## Извлечённый текст
· · · · · · ·

Зелени у домов  было много.  Пресная вода для нас была безлимитной, в водопроводную систему дома поступала из общего накопителя,  башня которого стояла на окраине городка. 
Городок потихоньку оживал  после 17,  когда солнце уже не пекло,  а приятно ласкало щеки.   И  появившаяся тень от деревьев  защищала от лучей вечернего,  уже не  палящего солнца.   Жара постепенно спадала.
Народ  выползал из полумрака прохладных домов,  щурился на все еще яркое,  но уже не жгучее солнце.

А дома...  Это  фантазия из камня,  очень похожего на известняк.  Снаружи дома были серого цвета.  Натурального цвета известняка.  А внутри все  стены окрашены белой краской,  которая не давала камню крошиться.  Небольшая прихожая,  из которой один дверной проем  -  вход в холл,   рядом  лестница на второй этаж,  где расположились три спальни  примерно одного размера,  душ и  отдельная ванная комната с огромной ванной,  умывальником,  биде и унитазом.   В одной из спален за традиционной деревянной дверью с сеткой в стекле  расположился небольшой открытый балкон.   Скромные солдатские кровати,   белоснежное х/б постельное белье невероятных размеров,  которое легко стиралось и гладилось,  серые солдатские одеяла.  На каких кроватях спали представители высшего английского командования...   История умалчивает.  Но постельное белье досталось нам точно от прежних владельцев.   А нашей семье повезло так повезло - арабы привезли "для мадам" деревянные односпальные кровати.  Новенькие  кровати,  которые  чудом сохранились где-то в  складских ангарах.

· · · · · · ·

[Сохранённые записи набора данных]
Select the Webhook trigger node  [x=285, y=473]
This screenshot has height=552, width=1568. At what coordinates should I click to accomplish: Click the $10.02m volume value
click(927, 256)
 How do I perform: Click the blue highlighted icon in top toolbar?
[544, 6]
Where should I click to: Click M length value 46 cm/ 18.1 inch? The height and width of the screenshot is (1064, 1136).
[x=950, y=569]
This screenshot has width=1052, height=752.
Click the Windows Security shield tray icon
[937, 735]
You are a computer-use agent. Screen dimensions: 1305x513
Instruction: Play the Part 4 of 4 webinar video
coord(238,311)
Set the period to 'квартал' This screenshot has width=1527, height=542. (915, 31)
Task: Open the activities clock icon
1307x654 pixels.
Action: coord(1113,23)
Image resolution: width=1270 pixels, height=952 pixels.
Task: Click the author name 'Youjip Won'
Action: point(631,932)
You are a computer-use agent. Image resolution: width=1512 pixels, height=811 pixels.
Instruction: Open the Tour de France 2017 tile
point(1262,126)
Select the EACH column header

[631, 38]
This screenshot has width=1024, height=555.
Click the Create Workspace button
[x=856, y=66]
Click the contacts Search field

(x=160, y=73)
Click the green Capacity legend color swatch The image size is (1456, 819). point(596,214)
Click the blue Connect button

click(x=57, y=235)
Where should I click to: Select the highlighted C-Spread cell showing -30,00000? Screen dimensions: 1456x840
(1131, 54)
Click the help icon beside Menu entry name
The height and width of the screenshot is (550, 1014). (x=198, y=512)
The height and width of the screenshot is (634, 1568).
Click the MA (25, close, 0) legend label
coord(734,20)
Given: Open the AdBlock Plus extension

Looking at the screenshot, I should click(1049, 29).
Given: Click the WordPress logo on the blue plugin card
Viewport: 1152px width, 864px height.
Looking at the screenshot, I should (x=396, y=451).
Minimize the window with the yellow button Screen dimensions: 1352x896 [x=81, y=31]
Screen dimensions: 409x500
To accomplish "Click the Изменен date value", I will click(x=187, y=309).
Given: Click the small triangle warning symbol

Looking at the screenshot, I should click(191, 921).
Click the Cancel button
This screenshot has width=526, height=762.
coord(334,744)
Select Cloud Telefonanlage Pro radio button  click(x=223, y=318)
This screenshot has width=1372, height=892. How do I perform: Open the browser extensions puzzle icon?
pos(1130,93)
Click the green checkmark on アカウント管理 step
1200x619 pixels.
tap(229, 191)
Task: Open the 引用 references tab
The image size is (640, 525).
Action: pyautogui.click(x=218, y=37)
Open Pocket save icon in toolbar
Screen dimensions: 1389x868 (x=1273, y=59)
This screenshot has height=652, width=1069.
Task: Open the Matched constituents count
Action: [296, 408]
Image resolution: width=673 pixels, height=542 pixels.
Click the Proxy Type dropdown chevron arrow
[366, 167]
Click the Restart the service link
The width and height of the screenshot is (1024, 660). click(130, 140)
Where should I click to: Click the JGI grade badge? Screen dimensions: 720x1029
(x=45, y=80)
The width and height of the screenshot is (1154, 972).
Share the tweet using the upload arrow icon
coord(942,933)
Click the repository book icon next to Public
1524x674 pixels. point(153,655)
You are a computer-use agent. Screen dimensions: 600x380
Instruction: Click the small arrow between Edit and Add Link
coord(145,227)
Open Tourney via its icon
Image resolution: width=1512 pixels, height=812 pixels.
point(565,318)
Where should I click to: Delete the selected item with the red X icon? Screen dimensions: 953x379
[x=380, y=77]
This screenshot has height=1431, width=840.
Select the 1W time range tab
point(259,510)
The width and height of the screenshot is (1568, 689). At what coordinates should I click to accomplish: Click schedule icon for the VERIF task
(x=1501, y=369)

· · · · · · ·

## Инструкция к заданию
Перепечатайте полностью текст о городке и его каменных домах, ничего в нём не меняя. Записи здесь не понадобятся.

## Результат
Зелени у домов  было много.  Пресная вода для нас была безлимитной, в водопроводную систему дома поступала из общего накопителя,  башня которого стояла на окраине городка. 
Городок потихоньку оживал  после 17,  когда солнце уже не пекло,  а приятно ласкало щеки.   И  появившаяся тень от деревьев  защищала от лучей вечернего,  уже не  палящего солнца.   Жара постепенно спадала.
Народ  выползал из полумрака прохладных домов,  щурился на все еще яркое,  но уже не жгучее солнце.

А дома...  Это  фантазия из камня,  очень похожего на известняк.  Снаружи дома были серого цвета.  Натурального цвета известняка.  А внутри все  стены окрашены белой краской,  которая не давала камню крошиться.  Небольшая прихожая,  из которой один дверной проем  -  вход в холл,   рядом  лестница на второй этаж,  где расположились три спальни  примерно одного размера,  душ и  отдельная ванная комната с огромной ванной,  умывальником,  биде и унитазом.   В одной из спален за традиционной деревянной дверью с сеткой в стекле  расположился небольшой открытый балкон.   Скромные солдатские кровати,   белоснежное х/б постельное белье невероятных размеров,  которое легко стиралось и гладилось,  серые солдатские одеяла.  На каких кроватях спали представители высшего английского командования...   История умалчивает.  Но постельное белье досталось нам точно от прежних владельцев.   А нашей семье повезло так повезло - арабы привезли "для мадам" деревянные односпальные кровати.  Новенькие  кровати,  которые  чудом сохранились где-то в  складских ангарах.